### Quoted text:
====

More

    India-Canada news: Canada Pension fund investment stood at $21 billion in about 70 listed stocks in 2022


    Even as relations between India and Canada go through a rough phase after Canada’s allegations of an Indian hand in the killing of Hardeep Singh Nijjar, a pro-Khalistan leader in Canada, followed by the expulsion of diplomats, experts think it will have very little impact on Canadian investment in India and the overall market sentiment.

    Concerns have been growing that the fresh tensions in the India-Canada relationship will see some outflow as Canada Pension Plan Investment Board, the largest pension manager in Canada, has significant holdings in some of the Indian companies.

    Canada Pension Plan Investment Board disclosed an investment of $21 billion ( 1.74 lakh crore) in India about a year ago. Major holdings include a stake in Mumbai-based Kotak Mahindra Bank and stakes in approximately 70 other Indian publicly traded firms.

    Read more: Billions at stake: India-Canada economic ties have been flourishing; then, Justin Trudeau accused New Delhi of murder

    Also read: Mint Primer: Why India-Canada relations have soured

    Canadian Pension Fund’s major holdings

    Experts observe that the Canadian Pension Fund has overall investments of over 1 lakh crore in some of the Indian firms and even though there are no immediate risks, these companies may feel some pressure if the India-Canada tensions escalate further.

    June-quarter shareholding pattern data available on BSE shows that the Canadian Pension Fund held a 6 per cent stake in Delhivery at the end of the June quarter. Besides, it held about 2.68 per cent stake in Kotak Mahindra Bank, 2.42 per cent stake in Zomato and 2.18 per cent stake in IndusTower as of June 30, 2023.

====

### Dataset rows:

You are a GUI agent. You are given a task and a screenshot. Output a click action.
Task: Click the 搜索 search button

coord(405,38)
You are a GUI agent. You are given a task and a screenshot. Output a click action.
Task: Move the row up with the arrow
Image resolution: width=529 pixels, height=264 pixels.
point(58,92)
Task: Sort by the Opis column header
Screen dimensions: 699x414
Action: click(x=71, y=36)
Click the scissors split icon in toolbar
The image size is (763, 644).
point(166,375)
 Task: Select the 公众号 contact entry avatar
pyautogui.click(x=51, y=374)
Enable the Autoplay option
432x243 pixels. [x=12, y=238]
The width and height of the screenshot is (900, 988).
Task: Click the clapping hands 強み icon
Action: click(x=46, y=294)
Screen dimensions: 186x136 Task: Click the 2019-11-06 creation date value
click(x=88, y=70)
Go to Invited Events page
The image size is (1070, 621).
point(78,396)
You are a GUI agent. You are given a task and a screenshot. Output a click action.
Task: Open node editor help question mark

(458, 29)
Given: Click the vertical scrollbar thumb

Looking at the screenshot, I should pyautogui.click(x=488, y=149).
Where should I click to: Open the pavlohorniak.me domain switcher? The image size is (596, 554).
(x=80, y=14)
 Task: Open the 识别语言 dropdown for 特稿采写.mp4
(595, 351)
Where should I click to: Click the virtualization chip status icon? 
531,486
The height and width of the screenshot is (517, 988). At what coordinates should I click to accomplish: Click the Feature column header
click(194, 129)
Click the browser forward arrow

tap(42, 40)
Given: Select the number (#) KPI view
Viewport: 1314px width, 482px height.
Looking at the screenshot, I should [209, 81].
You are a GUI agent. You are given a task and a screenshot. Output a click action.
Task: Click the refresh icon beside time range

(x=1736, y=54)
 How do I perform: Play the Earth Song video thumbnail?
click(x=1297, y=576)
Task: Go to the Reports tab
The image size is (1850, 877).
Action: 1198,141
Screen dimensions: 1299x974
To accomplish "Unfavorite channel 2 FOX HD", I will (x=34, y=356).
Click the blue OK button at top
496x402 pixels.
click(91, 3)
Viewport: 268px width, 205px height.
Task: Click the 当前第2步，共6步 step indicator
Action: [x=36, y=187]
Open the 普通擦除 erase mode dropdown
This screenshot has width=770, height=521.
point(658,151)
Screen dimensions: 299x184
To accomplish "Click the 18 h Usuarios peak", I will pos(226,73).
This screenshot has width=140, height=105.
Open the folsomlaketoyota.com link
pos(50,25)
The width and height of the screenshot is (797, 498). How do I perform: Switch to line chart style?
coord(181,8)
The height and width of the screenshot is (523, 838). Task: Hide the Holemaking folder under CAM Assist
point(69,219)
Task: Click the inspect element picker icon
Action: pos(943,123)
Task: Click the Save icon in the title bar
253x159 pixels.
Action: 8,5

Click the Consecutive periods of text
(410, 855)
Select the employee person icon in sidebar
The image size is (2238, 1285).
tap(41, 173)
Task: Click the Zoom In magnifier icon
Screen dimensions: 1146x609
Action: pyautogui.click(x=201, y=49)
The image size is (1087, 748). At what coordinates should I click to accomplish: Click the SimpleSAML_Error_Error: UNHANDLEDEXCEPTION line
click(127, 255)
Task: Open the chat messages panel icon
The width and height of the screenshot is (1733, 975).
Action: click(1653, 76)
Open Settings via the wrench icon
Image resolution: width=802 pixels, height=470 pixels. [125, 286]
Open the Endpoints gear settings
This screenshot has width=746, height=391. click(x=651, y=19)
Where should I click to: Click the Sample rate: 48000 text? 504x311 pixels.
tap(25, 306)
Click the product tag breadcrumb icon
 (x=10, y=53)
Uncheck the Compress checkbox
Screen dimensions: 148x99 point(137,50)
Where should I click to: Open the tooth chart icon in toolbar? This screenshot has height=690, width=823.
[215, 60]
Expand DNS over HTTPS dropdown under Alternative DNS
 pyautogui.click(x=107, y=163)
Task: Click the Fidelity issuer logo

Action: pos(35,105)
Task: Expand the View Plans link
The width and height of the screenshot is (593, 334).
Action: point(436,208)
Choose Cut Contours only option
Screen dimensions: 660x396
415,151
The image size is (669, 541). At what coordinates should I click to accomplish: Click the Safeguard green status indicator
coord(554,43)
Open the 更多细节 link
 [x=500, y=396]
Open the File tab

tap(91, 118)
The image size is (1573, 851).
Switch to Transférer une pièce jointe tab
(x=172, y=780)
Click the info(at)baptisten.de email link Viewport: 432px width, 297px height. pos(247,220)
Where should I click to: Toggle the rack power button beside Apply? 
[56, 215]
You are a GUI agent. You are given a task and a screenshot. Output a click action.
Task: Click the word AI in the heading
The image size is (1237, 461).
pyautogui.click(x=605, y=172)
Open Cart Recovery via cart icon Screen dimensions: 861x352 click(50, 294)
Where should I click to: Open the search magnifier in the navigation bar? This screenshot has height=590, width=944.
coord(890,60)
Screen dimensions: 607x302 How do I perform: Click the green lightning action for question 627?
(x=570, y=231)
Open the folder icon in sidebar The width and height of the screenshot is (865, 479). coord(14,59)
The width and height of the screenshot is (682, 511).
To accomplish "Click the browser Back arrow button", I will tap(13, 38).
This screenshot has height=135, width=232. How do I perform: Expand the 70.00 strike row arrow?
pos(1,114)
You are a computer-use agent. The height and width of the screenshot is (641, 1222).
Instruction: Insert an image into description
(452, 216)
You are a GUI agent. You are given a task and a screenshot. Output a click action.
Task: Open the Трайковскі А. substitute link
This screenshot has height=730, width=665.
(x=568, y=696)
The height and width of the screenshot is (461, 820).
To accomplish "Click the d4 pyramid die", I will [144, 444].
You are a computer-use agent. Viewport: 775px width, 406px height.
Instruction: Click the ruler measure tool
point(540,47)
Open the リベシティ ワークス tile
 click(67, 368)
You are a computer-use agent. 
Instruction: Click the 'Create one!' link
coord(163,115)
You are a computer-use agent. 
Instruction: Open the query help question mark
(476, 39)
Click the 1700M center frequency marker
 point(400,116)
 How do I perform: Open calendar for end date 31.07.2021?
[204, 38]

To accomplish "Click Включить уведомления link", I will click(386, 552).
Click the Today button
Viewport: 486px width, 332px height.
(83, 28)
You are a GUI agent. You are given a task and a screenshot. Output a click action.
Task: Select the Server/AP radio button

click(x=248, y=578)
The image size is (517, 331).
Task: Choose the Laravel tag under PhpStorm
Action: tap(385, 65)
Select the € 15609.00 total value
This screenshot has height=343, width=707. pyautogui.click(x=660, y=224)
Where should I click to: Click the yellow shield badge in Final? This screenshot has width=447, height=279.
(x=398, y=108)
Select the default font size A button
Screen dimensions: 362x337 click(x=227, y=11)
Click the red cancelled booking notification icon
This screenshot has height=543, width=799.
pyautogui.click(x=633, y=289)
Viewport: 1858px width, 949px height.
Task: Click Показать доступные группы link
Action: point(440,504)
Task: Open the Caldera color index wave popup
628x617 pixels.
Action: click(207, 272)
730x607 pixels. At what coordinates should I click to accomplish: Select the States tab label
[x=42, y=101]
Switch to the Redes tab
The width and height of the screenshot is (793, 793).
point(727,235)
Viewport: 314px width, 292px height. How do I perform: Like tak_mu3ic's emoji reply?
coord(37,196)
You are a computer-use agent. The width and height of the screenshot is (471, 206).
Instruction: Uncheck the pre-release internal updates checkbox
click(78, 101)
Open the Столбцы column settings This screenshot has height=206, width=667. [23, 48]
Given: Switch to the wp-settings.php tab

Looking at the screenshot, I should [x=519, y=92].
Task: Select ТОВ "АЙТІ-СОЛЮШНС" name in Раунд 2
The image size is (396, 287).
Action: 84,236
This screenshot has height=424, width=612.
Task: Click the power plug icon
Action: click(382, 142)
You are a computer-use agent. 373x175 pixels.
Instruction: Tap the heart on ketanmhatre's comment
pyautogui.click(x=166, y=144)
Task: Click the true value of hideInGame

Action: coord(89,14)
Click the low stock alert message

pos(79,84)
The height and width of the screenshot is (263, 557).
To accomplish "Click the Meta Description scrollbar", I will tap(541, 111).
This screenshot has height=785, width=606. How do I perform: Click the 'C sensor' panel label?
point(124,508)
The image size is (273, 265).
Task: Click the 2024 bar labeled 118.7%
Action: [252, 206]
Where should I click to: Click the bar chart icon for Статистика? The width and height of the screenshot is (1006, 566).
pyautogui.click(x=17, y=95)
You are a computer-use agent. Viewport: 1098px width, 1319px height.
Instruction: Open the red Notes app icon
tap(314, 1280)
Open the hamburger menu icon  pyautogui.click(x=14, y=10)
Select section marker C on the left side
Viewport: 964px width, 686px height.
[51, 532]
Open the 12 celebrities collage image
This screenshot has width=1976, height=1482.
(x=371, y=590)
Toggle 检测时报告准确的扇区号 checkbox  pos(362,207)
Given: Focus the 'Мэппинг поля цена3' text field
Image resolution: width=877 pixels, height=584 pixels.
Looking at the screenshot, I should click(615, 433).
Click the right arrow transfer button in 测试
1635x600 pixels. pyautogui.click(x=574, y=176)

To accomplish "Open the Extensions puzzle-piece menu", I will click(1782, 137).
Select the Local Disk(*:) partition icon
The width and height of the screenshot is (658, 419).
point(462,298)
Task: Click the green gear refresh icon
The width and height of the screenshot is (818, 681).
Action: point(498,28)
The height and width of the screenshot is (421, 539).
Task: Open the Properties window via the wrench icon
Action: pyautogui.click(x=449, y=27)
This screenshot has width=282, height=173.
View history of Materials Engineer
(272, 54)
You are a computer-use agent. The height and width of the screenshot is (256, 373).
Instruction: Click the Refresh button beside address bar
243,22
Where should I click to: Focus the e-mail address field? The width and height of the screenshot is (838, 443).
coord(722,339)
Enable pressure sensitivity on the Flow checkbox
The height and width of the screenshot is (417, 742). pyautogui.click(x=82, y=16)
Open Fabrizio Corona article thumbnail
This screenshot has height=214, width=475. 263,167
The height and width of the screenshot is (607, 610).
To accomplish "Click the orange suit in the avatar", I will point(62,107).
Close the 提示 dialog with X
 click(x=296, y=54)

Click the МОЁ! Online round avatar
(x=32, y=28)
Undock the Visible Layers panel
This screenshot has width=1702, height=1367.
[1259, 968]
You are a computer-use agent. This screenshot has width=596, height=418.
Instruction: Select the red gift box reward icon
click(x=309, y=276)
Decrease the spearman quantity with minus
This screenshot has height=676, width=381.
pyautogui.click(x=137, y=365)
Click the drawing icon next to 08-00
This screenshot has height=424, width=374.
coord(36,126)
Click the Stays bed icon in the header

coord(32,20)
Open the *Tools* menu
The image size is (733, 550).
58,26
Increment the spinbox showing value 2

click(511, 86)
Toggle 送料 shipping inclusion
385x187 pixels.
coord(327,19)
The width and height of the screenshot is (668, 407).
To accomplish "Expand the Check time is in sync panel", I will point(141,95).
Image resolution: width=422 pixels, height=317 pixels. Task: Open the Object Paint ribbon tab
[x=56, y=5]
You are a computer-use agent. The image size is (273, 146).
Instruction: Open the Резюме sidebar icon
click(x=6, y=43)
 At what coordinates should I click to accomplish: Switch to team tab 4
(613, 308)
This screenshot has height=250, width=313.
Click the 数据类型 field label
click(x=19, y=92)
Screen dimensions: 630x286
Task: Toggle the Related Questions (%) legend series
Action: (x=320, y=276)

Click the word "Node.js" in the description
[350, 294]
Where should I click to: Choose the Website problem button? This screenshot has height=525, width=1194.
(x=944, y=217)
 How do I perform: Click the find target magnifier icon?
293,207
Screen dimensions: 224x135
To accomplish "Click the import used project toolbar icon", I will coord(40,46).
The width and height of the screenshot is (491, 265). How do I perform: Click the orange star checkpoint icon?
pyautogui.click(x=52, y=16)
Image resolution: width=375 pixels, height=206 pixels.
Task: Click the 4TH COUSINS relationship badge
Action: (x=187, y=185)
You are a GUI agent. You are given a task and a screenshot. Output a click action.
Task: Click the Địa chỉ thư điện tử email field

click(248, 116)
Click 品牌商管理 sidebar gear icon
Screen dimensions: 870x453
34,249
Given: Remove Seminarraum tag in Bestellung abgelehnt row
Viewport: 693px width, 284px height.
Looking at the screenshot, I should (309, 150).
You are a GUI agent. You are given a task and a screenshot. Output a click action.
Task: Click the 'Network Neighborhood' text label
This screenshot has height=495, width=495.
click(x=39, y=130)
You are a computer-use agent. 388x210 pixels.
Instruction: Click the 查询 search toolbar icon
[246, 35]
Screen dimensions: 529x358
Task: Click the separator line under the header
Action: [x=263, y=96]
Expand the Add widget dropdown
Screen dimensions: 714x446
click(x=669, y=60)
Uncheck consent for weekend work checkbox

====

### Given exercise A:
Please return, word for word, the part of the article on Canada's pension fund investment in India that opens with the words containing "Even as relations" and closes with "the Indian companies.".
### Given exercise B:
According to the article on Canada's pension fund investment in India, what stake did the Canadian Pension Fund hold in Delhivery at the end of the June quarter?

### Correct answer A:
Even as relations between India and Canada go through a rough phase after Canada’s allegations of an Indian hand in the killing of Hardeep Singh Nijjar, a pro-Khalistan leader in Canada, followed by the expulsion of diplomats, experts think it will have very little impact on Canadian investment in India and the overall market sentiment.

    Concerns have been growing that the fresh tensions in the India-Canada relationship will see some outflow as Canada Pension Plan Investment Board, the largest pension manager in Canada, has significant holdings in some of the Indian companies.

### Correct answer B:
A 6 percent stake.